News+

Climate change may reverse gains in child survival

2 min read

Children are especially vulnerable to the consequences of climate change—including reductions in the nutritional quality of staple crops, increases in asthma and heart disease due to air pollution, and the expanded geographical range of insects that carry disease. In fact, the risks may be severe enough to reverse gains made in childhood survival over the past century, according to an editorial by researchers from Harvard T.H. Chan School of Public Health.

A century ago, one in three children died before age five. Global investments in public health have cut that number by 90 percent.

In an editorial published in the Huffington Post on March 13, 2017, Dean Michelle Williams and Ashish Jha, K.T. Li Professor of Health Policy, write that universities have an obligation to understand and explain the impact of climate change on health and find ways to mitigate it. This includes producing unbiased, high-quality data to guide decision- and policy-making, and engaging more effectively with the public.

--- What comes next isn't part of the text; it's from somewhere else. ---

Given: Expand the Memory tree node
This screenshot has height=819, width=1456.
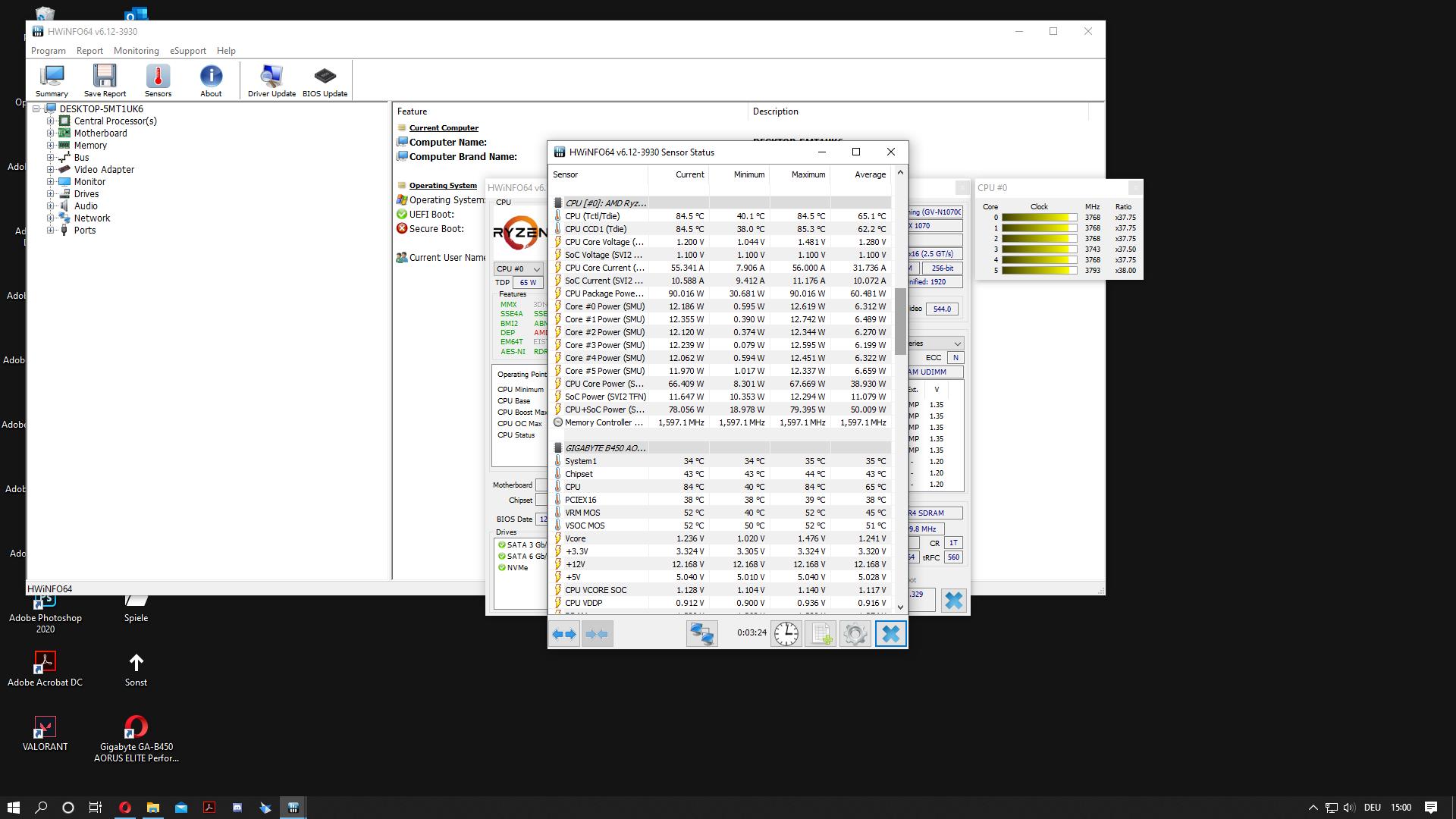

“We can no longer think of [climate change] as an issue of temperature changes or sea level rises alone. We must remember that we will feel the effects of climate change most acutely on our health,” they write. “We still have the time to mitigate these effects by focusing on reducing carbon pollution and slowing the warming of the planet. If we do, we will reap the benefits in terms of longer and healthier lives.  And our children will be the biggest beneficiaries.”